There are five questions in the series that Miss Expatria submitted. We will post the questions and answers one at a time here. Here’s the second in the series.
Question: How much has online social networking changed the way you do business, both in your dealings with potential clients and with the industry as a whole? Do you think this phenomenon will force the process to evolve over time?
Answer: Social networking per se, hasn’t affected the way I personally do business. The structure of how writers contact agents would have to be redefined and changed before much effect would be noticed. Most agents don’t solicit business, at least not in a conventional sense. Size, location and reputation have more bearing on who we are than anything else. Unfortunately, more emphasis these days placed on location than anything else as novice writers believe that being located in or close to NYC gives agents opportunities those of us outside the city don’t have. However, if an agent is known, has a track record for being able to find books editors want to publish, and is easy to work with, location means little in this business.
Social networking does a great job in giving potential clients a view of who we really are and in that respect networking has helped let those seeking agents know who we REALLY are.

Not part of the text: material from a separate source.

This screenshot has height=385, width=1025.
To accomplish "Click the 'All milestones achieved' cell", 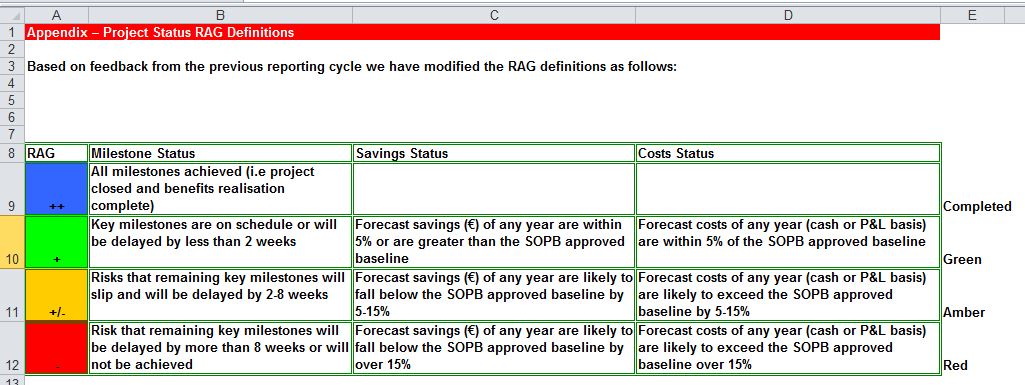I will click(x=220, y=188).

My current approach is to be out there more as a person rather than as an agent. Agents have gotten such a bad rap because of a few bad apples that if an agent looks to be too solicitous, danger alarms go off. With all the horror stories floating around on the internet about scammers, it’s no wonder writers are cautious. However, most agents actually like people, especially purple ones with orange stripes.
Because of the nature of the querying process, a literary agent, many times, is the first and possibly the only contact with publishing a new writer experiences. And because of the very nature of the query process, this experience might be very discouraging. Most writers experience rejection early on at the hands of a frustrated agent who, to keep up with his or her massive query load, will usually send a cold, canned rejection letter to all writers while muttering under his breath—“Dumb Ass!” Social networking does help remove some of social stigma caused by this frustrating experience. Writer and agents, know that we aren’t who each of us perceive the other to be so networking allows us to show our real, hopefully not to scary, faces to the public and gives us the opportunity to help each other en mass rather than one at a time, which we don’t often have the time, energy, or the opportunity to do.